Hannah Arendt en su libro “Eichmann en Jerusalén. Un estudio sobre la banalidad del mal”, luego de analizar, durante el juicio realizado a este criminal, las diversas situaciones y circunstancias reveladoras del holocausto nazi, de ese proceso racionalista de matanza administrada, que comprometió a toda la sociedad alemana, llega a la desgarradora conclusión de que, “Eichmann no constituía un caso de enajenación en el sentido jurídico, ni tampoco de insania moral”, que “precisamente hubo muchos hombres como él, y que estos hombres no fueron pervertidos ni sádicos, sino que fueron y siguen siendo, terrible y terroríficamente normales”. Asimismo, que la inmensa mayoría del pueblo alemán creía en Hitler, que eran plenamente conscientes de los lineamientos estratégicos de sus líderes y que confiaban en sus planes para la realización histórica de su destino como pueblo, que todos los jerarcas nazis encargados de este proceso masivo de exterminio, que eufemísticamente denominaron “la solución final”, poseían títulos universitarios, y que “la maquinaria de exterminio había sido planeada y perfeccionada en todos sus detalles mucho antes de los horrores de la guerra…”. Incluso, asevera Hannah Arendt, algunos judíos, como obedientes ciudadanos cumplidores de la ley, colaboraron eficientemente en proyectos técnicos y tecnológicos para la construcción de las cámaras de gas.

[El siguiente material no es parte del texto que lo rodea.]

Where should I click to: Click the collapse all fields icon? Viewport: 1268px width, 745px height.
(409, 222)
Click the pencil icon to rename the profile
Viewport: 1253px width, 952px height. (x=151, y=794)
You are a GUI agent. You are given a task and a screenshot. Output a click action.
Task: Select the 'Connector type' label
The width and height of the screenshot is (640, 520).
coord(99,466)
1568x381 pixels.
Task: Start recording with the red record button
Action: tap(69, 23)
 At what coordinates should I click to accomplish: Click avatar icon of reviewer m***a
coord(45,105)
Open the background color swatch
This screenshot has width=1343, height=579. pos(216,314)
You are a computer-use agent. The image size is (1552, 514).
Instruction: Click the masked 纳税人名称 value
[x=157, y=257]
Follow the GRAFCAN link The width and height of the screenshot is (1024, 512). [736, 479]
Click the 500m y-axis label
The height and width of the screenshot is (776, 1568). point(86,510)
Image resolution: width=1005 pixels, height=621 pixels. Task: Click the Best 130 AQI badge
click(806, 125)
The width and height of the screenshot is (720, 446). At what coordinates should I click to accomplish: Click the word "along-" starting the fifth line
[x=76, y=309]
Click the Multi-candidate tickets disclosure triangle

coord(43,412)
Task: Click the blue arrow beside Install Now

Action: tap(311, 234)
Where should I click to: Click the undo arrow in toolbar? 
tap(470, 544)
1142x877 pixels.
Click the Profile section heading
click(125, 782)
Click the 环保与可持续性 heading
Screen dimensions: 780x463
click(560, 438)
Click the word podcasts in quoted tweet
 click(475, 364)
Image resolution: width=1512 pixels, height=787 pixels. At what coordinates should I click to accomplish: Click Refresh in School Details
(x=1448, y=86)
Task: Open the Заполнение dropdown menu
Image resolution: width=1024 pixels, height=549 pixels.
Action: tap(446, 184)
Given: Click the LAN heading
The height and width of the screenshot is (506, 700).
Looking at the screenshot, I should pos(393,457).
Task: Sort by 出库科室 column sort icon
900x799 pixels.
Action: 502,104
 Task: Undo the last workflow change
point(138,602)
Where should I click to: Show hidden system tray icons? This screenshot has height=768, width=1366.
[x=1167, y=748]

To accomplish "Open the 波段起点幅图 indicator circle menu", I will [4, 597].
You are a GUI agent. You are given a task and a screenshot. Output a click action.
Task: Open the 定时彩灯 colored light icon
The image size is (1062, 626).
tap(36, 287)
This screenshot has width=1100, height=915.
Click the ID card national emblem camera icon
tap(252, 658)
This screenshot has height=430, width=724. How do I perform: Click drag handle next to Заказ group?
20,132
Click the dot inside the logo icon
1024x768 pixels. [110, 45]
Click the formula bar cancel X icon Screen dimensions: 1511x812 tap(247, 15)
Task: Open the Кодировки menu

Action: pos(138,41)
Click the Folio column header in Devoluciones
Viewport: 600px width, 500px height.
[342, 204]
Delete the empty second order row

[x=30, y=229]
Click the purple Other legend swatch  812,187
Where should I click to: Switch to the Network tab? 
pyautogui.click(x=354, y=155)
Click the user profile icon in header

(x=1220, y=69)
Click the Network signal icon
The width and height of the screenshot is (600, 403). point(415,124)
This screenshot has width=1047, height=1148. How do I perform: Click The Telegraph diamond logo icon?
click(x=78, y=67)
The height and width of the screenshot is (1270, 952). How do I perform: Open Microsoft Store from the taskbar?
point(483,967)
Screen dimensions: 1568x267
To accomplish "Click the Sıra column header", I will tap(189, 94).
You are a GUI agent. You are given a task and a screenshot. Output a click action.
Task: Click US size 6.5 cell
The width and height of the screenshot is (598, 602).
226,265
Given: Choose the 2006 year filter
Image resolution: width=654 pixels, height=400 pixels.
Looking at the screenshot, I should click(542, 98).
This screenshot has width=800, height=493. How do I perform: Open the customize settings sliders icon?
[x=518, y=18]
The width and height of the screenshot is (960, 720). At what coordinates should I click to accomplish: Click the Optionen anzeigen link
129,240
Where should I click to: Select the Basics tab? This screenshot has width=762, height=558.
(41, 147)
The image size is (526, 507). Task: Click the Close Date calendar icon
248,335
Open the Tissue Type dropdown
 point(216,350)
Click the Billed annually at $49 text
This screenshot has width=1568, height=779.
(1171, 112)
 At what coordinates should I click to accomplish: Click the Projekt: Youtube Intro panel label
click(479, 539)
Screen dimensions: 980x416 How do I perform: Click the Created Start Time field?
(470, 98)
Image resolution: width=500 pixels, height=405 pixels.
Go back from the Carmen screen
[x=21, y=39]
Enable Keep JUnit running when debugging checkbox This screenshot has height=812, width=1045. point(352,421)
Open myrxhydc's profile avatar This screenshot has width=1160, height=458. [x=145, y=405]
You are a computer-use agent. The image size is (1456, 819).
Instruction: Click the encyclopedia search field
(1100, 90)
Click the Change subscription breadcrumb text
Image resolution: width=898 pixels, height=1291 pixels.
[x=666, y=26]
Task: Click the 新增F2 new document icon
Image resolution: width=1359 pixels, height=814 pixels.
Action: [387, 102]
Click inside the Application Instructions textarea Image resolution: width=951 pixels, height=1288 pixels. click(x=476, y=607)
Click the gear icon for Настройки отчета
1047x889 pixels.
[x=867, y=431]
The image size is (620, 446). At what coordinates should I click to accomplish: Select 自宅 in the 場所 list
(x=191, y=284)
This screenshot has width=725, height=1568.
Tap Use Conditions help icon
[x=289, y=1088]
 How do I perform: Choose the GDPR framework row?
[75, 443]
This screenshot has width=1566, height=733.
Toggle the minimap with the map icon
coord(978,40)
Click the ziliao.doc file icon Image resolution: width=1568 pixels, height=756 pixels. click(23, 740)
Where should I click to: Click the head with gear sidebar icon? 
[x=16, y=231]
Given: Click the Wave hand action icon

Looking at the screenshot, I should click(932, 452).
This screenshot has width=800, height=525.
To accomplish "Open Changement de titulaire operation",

En conclusión, dice, que todo este proceso criminal se cumplió bajo el ordenamiento educativo, jurídico y legal, de un Estado que asumió el crimen como un deber, y como fundamento de realización de su proyecto histórico.
Aunque este estudio no se presentó como un tratado sobre la naturaleza del mal, si buscaba explicar las consecuencias deshumanizantes que tiene la conversión de los seres humanos en simples “ruedecillas de una maquinaria administrativa” que les lleva a la total trivialización o “banalización” del genocidio, lo que significa, según Hannah Arendt que Eichmann “…actuó en todo momento dentro de los límites impuestos por sus obligaciones de conciencia”. Se trató, pues, de un individuo común y corriente, superficial, promedio, que pareciera estar supeditado al imperativo categórico kantiano, un personaje que asumió sus actos dentro del marco moral trazado de manera regulada y homogeneizada, por el Estado nacionalsocialista. Un ser humano, como tantos, diseñado y formado desde la familia y la escuela, conforme a los intereses del poder.